● **Stated exercise**: Convert every line of the entries below into a Markdown table with the columns "Row" and "Text", numbering each line and skipping blank lines. Leave the pictures out of the table.
* Start *
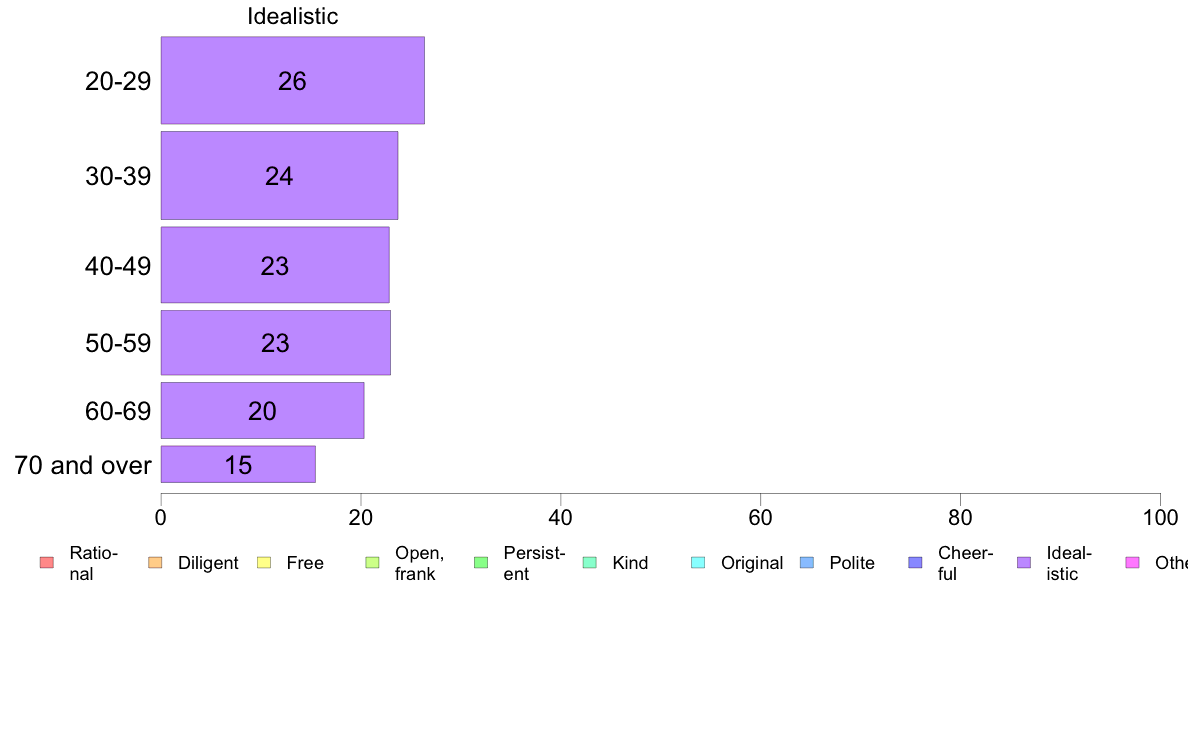Screen dimensions: 1188x736
Task: Select the 70 and over bar
Action: [x=238, y=465]
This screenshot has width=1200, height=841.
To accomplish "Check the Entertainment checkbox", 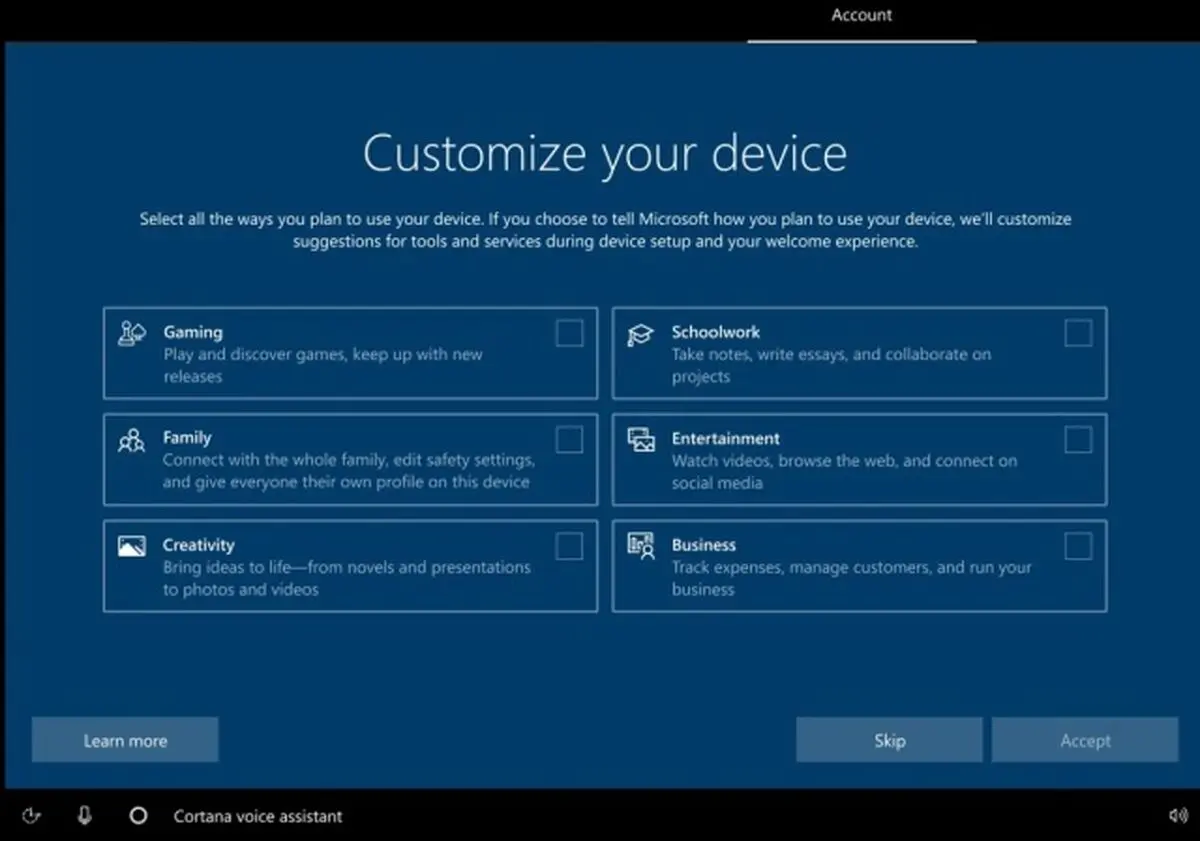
* End *
● **Expected answer**:
| Row | Text |
|---|---|
| 1 | Screen dimensions: 1188x736 |
| 2 | Task: Select the 70 and over bar |
| 3 | Action: [x=238, y=465] |
| 4 | This screenshot has width=1200, height=841. |
| 5 | To accomplish "Check the Entertainment checkbox",  |